* Instructions for the task:
Rewrite the rows below, substituting "screen capture" for every occurrence of "screenshot" and keeping everything else unchanged. Leave the pictures out of your answer.

####

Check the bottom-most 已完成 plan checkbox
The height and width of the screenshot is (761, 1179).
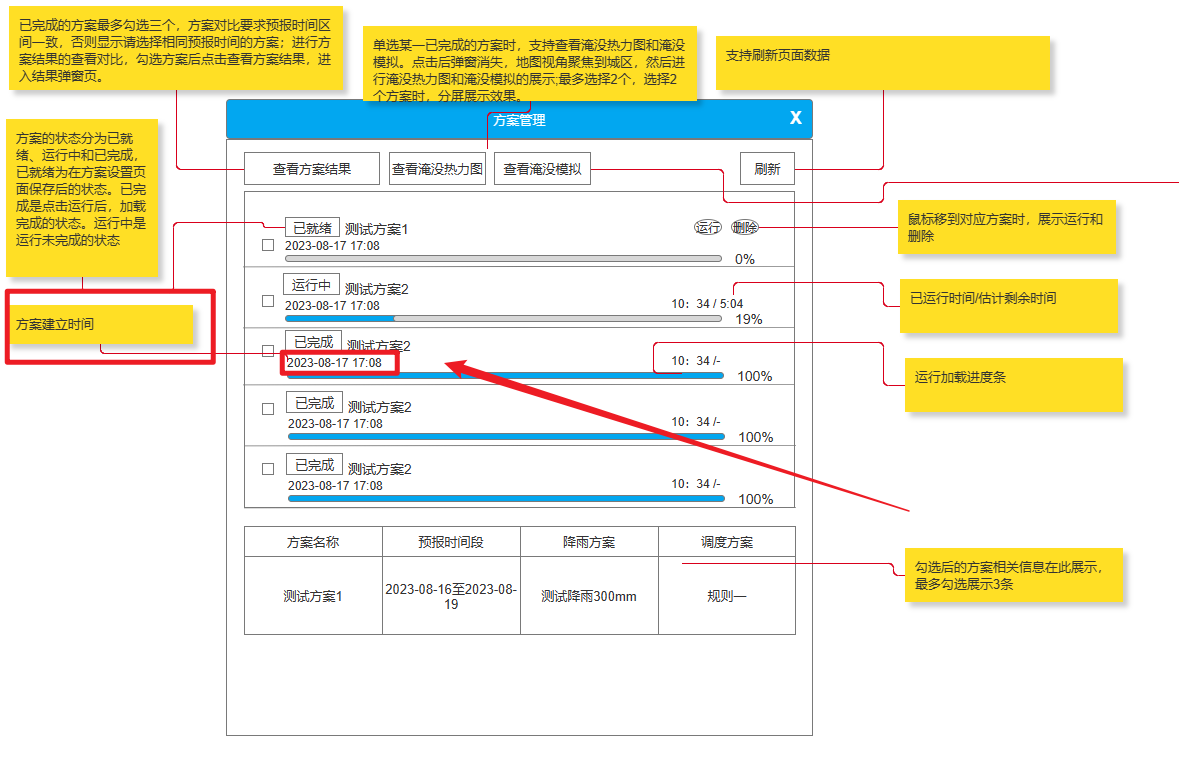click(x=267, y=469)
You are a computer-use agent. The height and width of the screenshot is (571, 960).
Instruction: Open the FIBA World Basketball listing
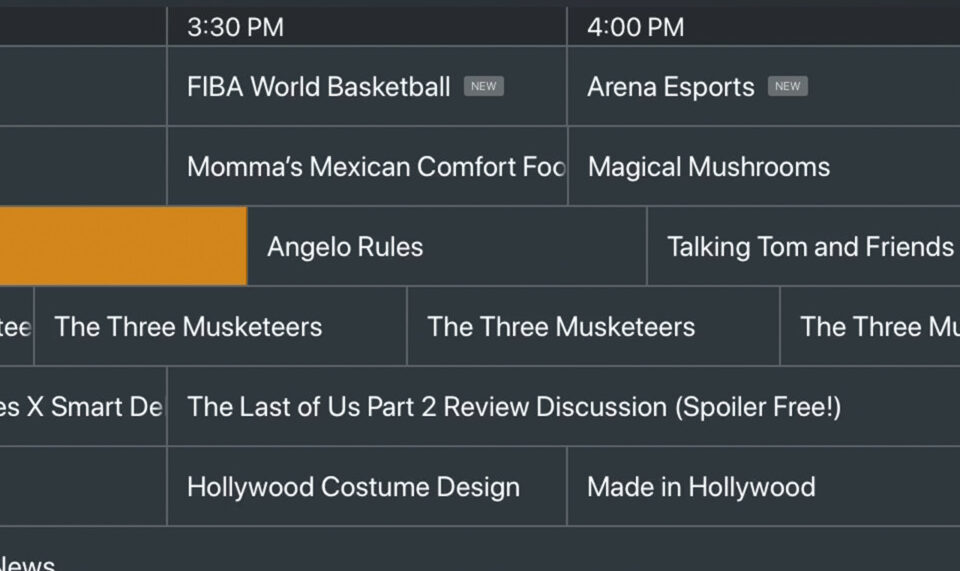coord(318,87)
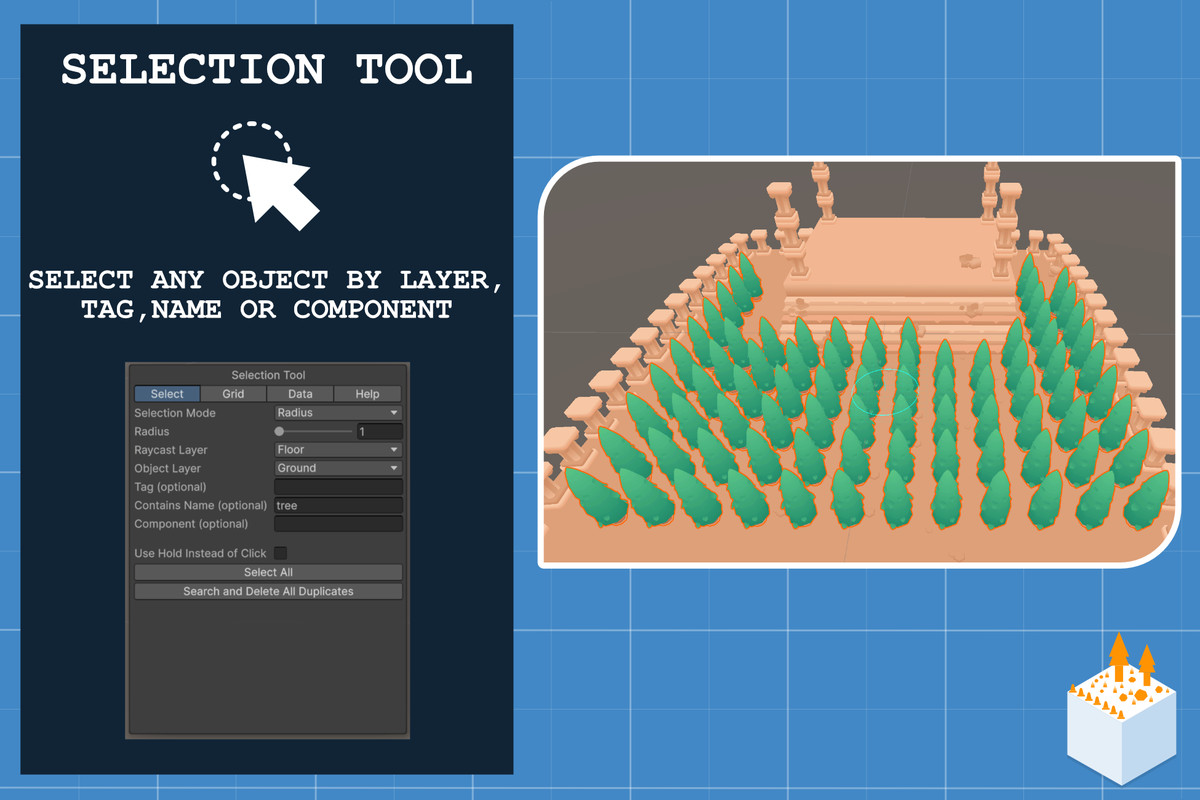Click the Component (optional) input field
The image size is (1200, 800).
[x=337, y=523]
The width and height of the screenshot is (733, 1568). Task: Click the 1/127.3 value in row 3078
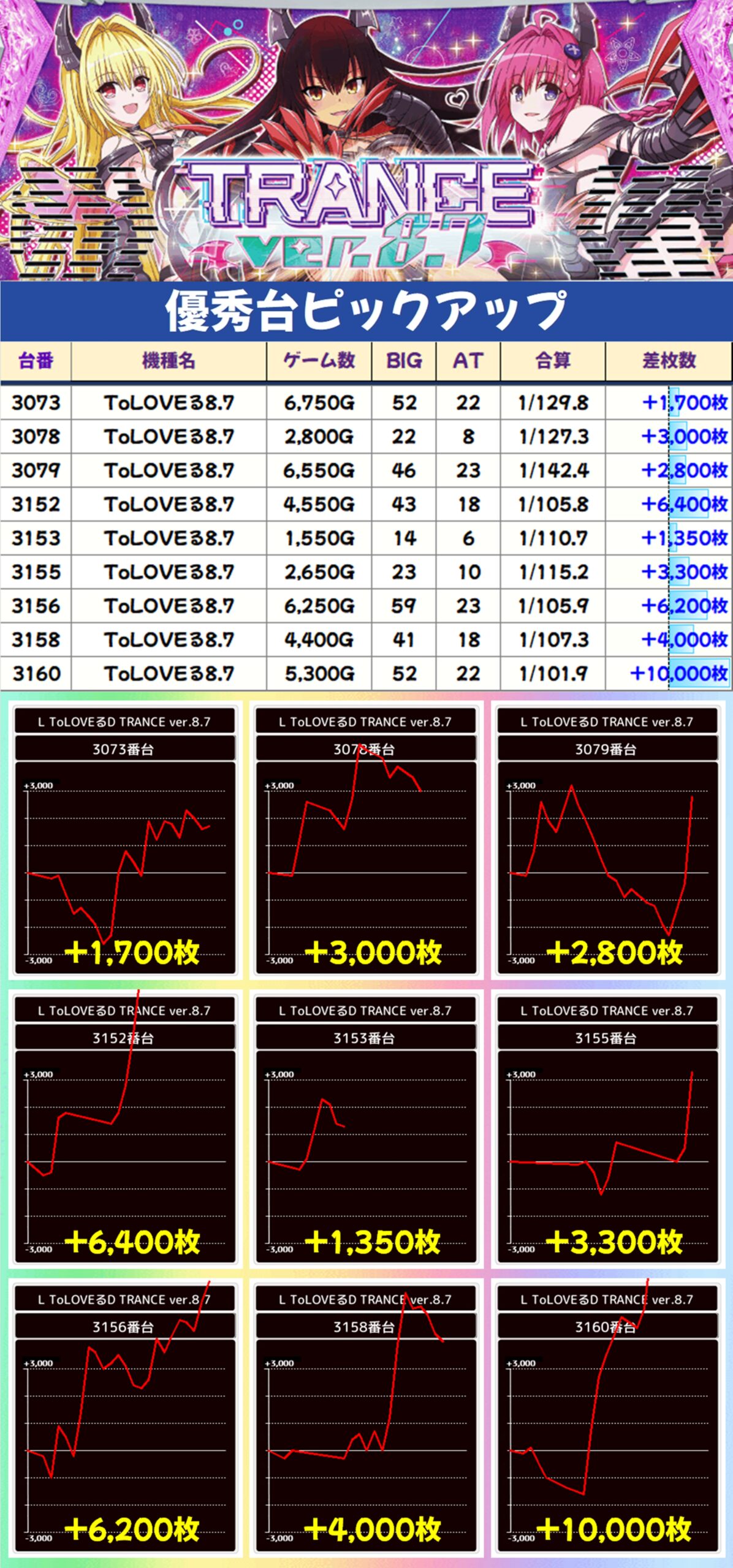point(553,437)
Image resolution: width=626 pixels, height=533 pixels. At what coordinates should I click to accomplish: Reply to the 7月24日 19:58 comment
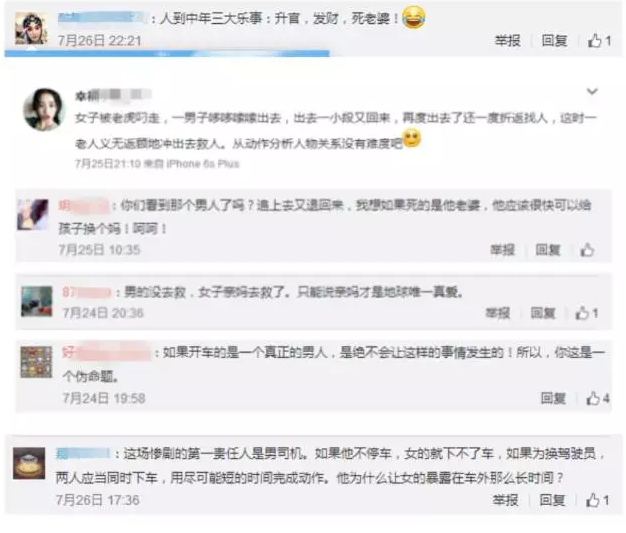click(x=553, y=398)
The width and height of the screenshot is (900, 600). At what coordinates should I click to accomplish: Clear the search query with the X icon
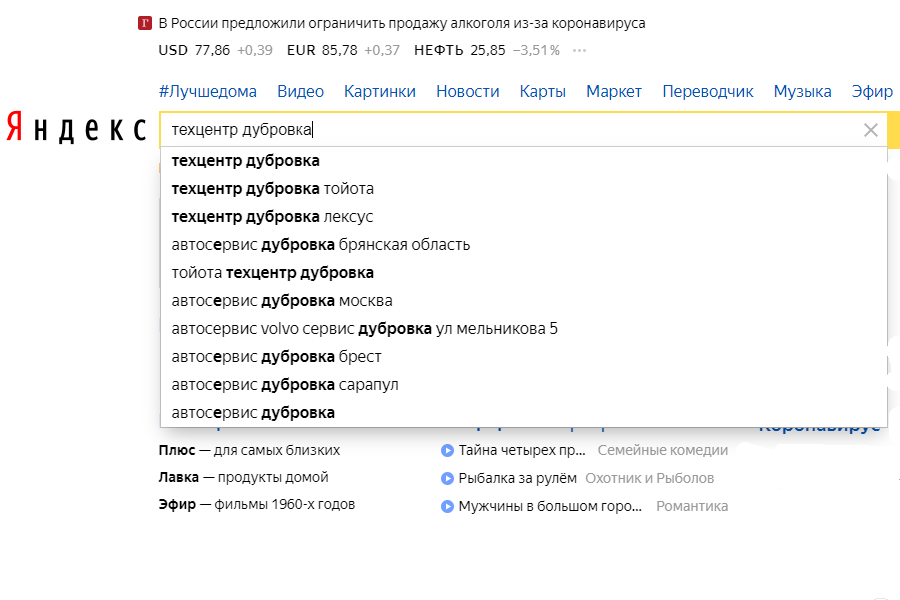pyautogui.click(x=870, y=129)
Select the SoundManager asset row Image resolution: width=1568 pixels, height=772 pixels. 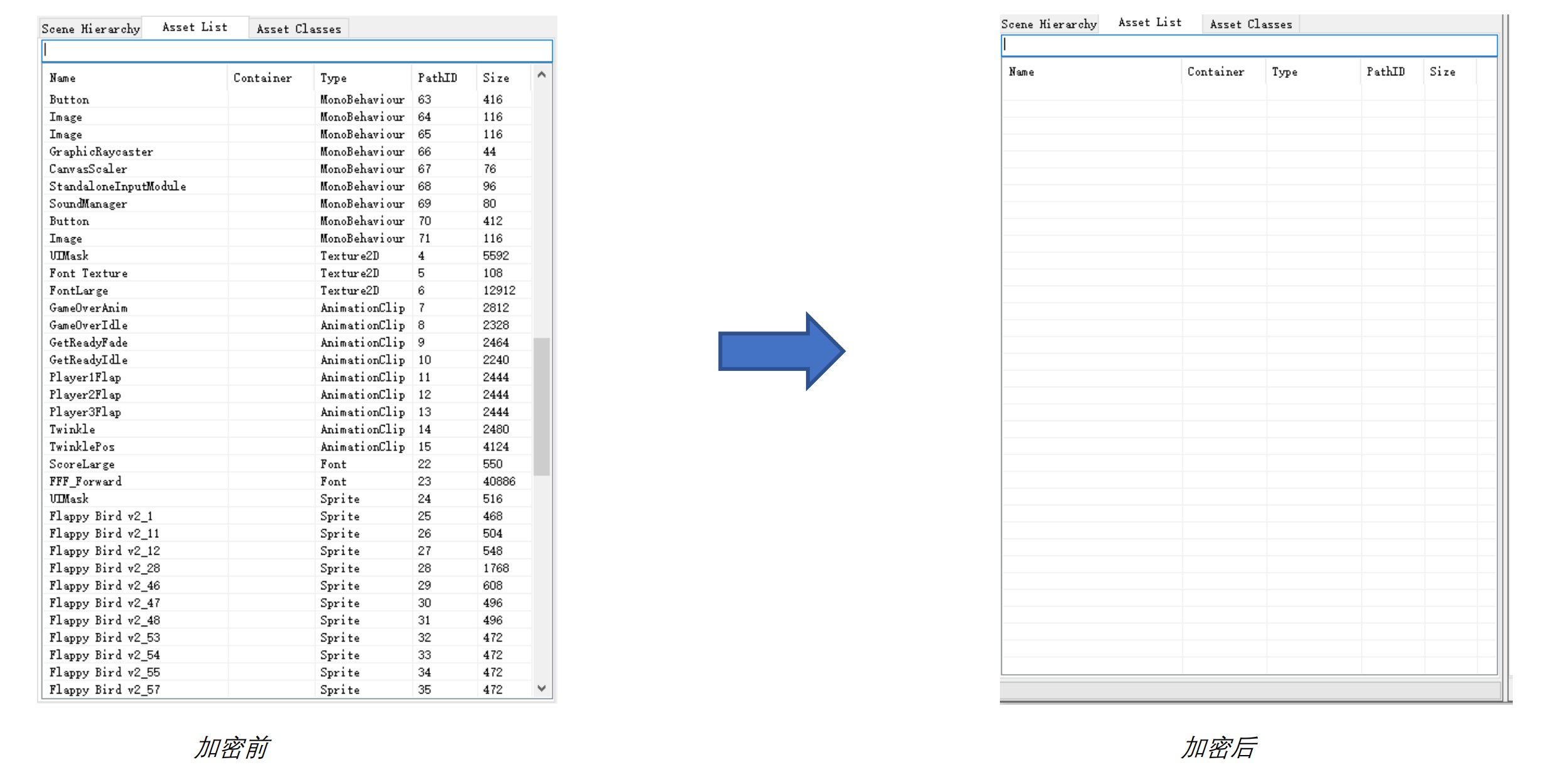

####

* Task result:
Check the bottom-most 已完成 plan checkbox
The height and width of the screen capture is (761, 1179).
click(x=267, y=469)
You are a computer-use agent. The height and width of the screen capture is (571, 960).
Instruction: Open the FIBA World Basketball listing
coord(318,87)
Click the Component (optional) input field
The image size is (1200, 800).
[x=337, y=523]
The width and height of the screen capture is (733, 1568). Task: Click the 1/127.3 value in row 3078
point(553,437)
Image resolution: width=626 pixels, height=533 pixels. At what coordinates should I click to accomplish: Reply to the 7月24日 19:58 comment
click(x=553, y=398)
The width and height of the screen capture is (900, 600). At what coordinates should I click to accomplish: Clear the search query with the X icon
pyautogui.click(x=870, y=129)
Select the SoundManager asset row Image resolution: width=1568 pixels, height=772 pixels. 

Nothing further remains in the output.